Characteristics of an Agile Leader

AlignmentPrevious week Henrik Kniberg wrote two interesting articles: “What is an Agile Project Leader” and it’s follow-up “What is an Agile Leader“. The latter contained a description of the characteristics and responsibilities of an Agile Leader. I found it a useful source of inspiration whenever such a role becomes relevant. And given my role as an Agile Coach, that’s quite often… For example in situations where they consider the roles of an Agile Project Manager, Chief Scrum Master, Release Train Engineer etc. Therefore I’ve taken the characteristics of the original article and listed them in a separate blog post, it creates a nice overview of an Agile Leader.

Please check the original articles for the full context, background and description of an Agile Leader.
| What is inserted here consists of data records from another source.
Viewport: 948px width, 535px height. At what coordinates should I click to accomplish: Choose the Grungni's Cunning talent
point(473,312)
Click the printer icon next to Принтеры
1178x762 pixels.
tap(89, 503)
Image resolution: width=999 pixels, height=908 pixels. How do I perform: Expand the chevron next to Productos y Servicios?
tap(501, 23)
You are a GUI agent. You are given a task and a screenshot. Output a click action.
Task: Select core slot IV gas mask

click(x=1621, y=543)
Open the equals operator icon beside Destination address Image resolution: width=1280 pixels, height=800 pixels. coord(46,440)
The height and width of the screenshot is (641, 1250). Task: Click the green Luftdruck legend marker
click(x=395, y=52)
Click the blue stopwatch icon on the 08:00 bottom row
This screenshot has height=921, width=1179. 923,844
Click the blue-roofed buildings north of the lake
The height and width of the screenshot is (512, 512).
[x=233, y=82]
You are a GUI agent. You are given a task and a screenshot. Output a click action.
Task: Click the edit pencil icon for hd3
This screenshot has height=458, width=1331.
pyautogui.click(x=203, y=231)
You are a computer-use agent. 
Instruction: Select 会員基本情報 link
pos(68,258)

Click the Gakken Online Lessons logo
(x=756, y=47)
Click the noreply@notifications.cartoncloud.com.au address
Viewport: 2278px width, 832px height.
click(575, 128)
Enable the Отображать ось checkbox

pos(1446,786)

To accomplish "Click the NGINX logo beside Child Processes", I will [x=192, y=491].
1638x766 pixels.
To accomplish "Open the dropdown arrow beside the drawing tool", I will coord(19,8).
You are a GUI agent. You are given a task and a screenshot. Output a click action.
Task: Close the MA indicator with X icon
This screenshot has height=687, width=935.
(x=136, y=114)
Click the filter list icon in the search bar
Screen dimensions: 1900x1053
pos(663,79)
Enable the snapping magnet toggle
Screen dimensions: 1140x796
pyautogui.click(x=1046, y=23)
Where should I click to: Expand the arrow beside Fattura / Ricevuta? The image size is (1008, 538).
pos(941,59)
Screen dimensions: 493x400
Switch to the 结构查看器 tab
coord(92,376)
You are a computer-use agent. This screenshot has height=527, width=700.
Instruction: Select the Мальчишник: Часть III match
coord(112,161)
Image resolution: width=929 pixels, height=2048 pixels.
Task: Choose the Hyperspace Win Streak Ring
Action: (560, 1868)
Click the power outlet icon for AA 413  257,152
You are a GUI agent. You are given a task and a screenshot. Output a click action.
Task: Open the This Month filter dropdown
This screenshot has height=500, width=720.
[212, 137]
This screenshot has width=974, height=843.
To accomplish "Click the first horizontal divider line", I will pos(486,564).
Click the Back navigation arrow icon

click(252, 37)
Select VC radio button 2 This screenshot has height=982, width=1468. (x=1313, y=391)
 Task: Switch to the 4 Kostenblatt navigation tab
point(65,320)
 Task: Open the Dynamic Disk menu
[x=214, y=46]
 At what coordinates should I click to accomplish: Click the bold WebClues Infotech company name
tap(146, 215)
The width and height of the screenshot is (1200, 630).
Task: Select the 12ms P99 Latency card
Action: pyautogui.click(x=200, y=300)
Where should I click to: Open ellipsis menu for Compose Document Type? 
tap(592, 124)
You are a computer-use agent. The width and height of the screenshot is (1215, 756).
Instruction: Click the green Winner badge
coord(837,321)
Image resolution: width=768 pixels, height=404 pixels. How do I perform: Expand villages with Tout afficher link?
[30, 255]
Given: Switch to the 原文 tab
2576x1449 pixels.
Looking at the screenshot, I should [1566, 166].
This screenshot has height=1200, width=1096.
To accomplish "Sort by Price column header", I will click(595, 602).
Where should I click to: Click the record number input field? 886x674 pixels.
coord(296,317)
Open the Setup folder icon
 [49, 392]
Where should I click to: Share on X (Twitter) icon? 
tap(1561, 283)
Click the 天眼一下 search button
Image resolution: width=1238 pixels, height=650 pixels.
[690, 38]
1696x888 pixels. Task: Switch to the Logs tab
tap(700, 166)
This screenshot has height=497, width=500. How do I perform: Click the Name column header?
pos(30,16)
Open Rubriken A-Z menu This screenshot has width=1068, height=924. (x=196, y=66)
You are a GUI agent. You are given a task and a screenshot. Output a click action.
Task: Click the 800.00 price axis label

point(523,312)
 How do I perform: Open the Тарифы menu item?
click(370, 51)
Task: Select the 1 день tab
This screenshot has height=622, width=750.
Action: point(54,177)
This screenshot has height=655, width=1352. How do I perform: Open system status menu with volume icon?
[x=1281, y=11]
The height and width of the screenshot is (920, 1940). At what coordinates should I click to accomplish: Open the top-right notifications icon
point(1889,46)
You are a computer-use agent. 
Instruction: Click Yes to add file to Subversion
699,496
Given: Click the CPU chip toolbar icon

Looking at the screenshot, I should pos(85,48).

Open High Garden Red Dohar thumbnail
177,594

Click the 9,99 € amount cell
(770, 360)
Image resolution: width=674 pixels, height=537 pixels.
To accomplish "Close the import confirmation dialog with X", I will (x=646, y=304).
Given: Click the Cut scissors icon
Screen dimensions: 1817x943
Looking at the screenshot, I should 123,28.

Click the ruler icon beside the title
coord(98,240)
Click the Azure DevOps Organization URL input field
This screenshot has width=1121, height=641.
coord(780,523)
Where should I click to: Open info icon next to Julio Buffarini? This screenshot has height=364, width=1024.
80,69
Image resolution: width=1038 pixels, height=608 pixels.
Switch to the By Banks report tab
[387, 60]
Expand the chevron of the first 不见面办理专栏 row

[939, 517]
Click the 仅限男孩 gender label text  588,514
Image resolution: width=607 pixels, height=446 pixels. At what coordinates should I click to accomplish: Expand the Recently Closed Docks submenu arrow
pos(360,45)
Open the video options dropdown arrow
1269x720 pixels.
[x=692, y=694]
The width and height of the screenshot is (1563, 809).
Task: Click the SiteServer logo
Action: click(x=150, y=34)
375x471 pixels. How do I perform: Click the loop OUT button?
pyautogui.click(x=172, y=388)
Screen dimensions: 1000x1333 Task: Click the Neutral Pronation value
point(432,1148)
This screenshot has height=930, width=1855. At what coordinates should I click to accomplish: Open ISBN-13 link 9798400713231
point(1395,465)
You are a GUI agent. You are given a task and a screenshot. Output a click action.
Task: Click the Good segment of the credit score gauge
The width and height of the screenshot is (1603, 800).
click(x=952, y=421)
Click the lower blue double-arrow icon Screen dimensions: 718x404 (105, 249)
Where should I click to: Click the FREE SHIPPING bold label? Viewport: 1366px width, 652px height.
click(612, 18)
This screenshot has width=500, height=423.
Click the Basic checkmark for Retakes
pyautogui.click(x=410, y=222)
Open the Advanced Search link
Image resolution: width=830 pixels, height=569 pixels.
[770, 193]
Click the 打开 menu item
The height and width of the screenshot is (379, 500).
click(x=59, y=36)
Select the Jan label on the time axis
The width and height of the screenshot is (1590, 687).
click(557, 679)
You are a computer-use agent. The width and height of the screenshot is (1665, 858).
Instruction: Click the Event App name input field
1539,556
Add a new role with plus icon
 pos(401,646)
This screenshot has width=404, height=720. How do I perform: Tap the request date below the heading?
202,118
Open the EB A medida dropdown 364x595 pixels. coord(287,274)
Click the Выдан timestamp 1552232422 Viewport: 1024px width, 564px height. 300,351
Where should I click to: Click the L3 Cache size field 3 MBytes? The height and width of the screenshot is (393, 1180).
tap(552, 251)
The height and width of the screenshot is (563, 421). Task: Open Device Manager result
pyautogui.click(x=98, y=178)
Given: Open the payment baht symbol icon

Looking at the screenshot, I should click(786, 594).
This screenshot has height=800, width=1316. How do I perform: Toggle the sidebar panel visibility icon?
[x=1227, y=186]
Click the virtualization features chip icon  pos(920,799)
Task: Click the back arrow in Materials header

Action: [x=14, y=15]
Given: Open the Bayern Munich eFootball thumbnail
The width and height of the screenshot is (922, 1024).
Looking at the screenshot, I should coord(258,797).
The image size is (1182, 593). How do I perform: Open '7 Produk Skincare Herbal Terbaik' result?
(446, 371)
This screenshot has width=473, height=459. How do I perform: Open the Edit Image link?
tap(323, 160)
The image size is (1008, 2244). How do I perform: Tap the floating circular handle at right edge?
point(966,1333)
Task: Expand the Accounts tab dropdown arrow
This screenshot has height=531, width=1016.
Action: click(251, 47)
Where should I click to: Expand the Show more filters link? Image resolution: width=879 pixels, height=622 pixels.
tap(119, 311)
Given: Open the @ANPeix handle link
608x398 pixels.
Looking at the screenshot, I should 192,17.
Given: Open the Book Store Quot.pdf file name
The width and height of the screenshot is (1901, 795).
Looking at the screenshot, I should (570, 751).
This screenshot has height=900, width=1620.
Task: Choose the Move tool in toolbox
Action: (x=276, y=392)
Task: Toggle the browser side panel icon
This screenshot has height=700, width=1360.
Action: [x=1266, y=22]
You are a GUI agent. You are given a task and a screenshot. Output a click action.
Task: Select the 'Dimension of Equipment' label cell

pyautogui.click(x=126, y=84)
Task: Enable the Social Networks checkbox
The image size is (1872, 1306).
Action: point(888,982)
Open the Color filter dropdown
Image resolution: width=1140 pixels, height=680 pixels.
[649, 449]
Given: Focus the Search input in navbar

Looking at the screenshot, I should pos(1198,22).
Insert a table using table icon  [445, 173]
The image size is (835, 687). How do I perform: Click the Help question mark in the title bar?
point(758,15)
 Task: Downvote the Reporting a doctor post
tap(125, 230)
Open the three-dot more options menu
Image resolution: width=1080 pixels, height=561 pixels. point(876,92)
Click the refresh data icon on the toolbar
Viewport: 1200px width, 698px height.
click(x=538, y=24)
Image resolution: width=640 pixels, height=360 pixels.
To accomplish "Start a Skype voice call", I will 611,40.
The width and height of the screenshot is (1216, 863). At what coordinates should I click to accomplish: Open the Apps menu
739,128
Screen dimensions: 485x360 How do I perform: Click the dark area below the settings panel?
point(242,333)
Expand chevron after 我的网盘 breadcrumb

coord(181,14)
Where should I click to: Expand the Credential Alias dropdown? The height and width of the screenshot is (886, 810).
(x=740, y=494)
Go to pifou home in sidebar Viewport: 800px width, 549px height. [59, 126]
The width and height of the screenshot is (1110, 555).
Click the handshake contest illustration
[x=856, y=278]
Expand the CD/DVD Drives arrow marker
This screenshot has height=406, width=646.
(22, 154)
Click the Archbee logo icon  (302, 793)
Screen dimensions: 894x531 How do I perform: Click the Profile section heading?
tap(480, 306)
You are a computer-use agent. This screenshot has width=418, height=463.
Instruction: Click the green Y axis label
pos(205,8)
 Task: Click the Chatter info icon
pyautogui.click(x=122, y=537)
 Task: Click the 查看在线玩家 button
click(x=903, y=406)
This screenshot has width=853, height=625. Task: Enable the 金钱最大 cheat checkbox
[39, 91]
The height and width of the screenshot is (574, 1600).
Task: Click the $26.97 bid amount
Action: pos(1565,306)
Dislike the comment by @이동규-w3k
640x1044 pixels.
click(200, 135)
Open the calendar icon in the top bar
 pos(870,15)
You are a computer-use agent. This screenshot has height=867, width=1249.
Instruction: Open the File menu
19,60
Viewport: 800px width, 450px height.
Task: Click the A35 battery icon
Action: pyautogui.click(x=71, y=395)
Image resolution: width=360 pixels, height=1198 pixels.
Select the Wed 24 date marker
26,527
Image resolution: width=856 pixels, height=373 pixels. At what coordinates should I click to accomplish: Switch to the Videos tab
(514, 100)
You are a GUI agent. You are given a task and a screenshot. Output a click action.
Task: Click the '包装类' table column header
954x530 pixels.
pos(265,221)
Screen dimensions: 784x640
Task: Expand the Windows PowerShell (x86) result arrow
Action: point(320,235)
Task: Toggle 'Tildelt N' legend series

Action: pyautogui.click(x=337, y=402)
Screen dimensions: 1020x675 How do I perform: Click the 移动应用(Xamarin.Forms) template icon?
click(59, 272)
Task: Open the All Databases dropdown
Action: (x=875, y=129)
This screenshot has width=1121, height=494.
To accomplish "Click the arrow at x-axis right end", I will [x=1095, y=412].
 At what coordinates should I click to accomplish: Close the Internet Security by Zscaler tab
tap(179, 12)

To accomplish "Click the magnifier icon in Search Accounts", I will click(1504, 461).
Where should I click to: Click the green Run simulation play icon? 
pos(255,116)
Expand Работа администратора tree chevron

The MVP for an Agile Leader:

  1. Be passionate about the product, customers, users, and business impact.
  2. Be excited about the Agile Leader role and willing to focus on it 100%
  3. Buy into most of the role description above, and want to grow in that direction.
  4. Have at least some real-life leadership experience (in any context)
  5. Have at least some real-life experience with agile ways of working (in any role)
  6. Be willing to get training/coaching/mentoring for the skills that are weak or missing
  7. Be willing spend time learning and continuously improving their skills as agile leader.

An Awesome Agile Leader…

  • Is business-minded and passionate about getting people aligned towards a common goal.
  • Has experience managing large, cross-functional efforts (e.g. spanning functions such as engineering, marketing, content, legal, and others). Agile or not. Some of best leaders I’ve seen come from big failed projects – they know how not to run a project.
  • Is flexible and pragmatic about methods and processes, and are able to use your judgment to apply the model and approach that fit best with the context.
  • Has deep understanding and experience of agile and lean thinking, and some experience with concrete frameworks and techniques such as Scrum, Kanban, Lean Startup, and Continuous Delivery.
  • Stays clear of waterfall projects, but you also understand that Agile doesn’t mean No Planning or No Architecture.
  • Knows how to provide strong leadership and guidance, without become a bottleneck.
  • Knows how to get people inspired and rallied around a higher purpose.
  • Understands that people are people, not just resources, and that focus and motivation matter a lot more than man-hours.
  • Understands that people are most motivated and effective when given a problem to solve, rather than a solution to implement.
  • Knows how to get people talking with each other across departments and other organizational borders. You aren’t scared off by politics.
  • Knows how to enable self-organization in large cross-functional efforts, and how pull-based scheduling works in practice.
  • Knows how to make the important stuff visible.
  • Has a knack for spotting waste and calling it out.
  • Understands that plans are important, but they are a tool and not a goal, and must be updated as you learn.
  • Understands that uncertainty is a fact of life when innovating, and is best managed through a tight feedback loop rather than detailed upfront planning.
  • Holds people accountable for their behaviour more than their results. You reward people for learning rather than punishing them for failing.